Esses depoimentos, aliás, renderam a Mercês 12 horas de gravação em vídeo, além da amizade com alguns dos mateiros que hoje são as principais fontes de informação para localizar os corpos dos desaparecidos. Bacharel em Direito, Mercês usou a simpatia e a sinceridade para conquistar a confiança dos guias da região, os mesmos que ajudaram tanto guerrilheiros como militares.
Em seu trabalho, ela conseguiu informações inéditas e acabou por ajudar o grupo que inicia amanhã as buscas pelos corpos a incluir mais pontos de escavação.
Mas a principal conquista de Mercês foi a promessa dos mateiros de empenhar-se para encontrar os restos mortais de seu irmão Raul. "Eu quero levar nem que seja um dente, qualquer coisa pra dizer depois: tá aqui, tá aqui perto da gente", afirma Mercês, emociada.
Relatos dos mateiros obtidos pela família indicam que o guerrilheiro está enterrado na fazenda Matrichã, hoje chamada de Rainha do Araguaia, no município de Brejo Grande do Araguaia (veja a localização no mapa da página ao lado). Os depoimentos ainda revelaram que ele teria sido assassinado no fim de fevereiro de 1974, 22 dias após ter sido capturado pelo Exército e torturado na base de Xambioá. De lá, teria sido levado de helicóptero para a execução na fazenda Matrichã.
Descaso
Mercês está animada e ansiosa com o início das escavações, embora denuncie um certo descaso do governo federal e do governo do Pará com as equipes que iniciaram recentemente o trabalho de preparação para as escavações. "Eles (os integrantes do grupo que buscará os corpos) são idealistas. Os enviados do governo do Pará e do Ministério da Defesa estão sem dinheiro lá", afirma ela.

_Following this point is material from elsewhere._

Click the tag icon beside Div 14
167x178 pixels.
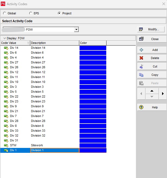click(x=6, y=48)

Ainda assim, a expectativa de irmã de Raul é grande. E não é para menos. Depois de quase 35 anos, a família poderá, enfim, descobrir o corpo e realizar uma cerimônia religiosa de enterro para Antônio Teodoro (ou Raul).
A mulher lamenta, porém, que a mãe do guerrilheiro não verá a despedida final do filho. Ela morreu em 2004, sem notícias do paradeiro dele. Mercês conta que a última informação que a família teve de Antônio Teodoro foi quando ele avisou que iria estudar na Alemanha, em 1971. Na verdade, o destino era o Araguaia. E o objetivo não eram os estudos, mas o combate à ditadura e a instituição do comunismo no Brasil. "Minha mãe ia da raiva, achando que ele estava na Alemanha, à esperança, imaginando que ele poderia estar vivo, depois de saber que ele esteve no Araguaia", afirma Mercês.
Sem mágoas
Hoje, Mercês faz questão de dizer que não guarda mágoas das pessoas envolvidas no assassinato do irmão. Nem do camponês que teria ajudado os militares tampouco de "Simão", o companheiro de armas de Raul que teria delatado os guerrilheiros aos militares. Mercês inclusive defende Simão e diz que tudo o que ele fez foi porque não aguentava mais a situação em que vivia. "Ele estava há três meses andando solto na base. A pressão psicológica estava muito grande. Ele fez tudo o que podia para se livrar", afirma ela. "Ele não foi (traidor), ele foi massacrado (pelos militares)."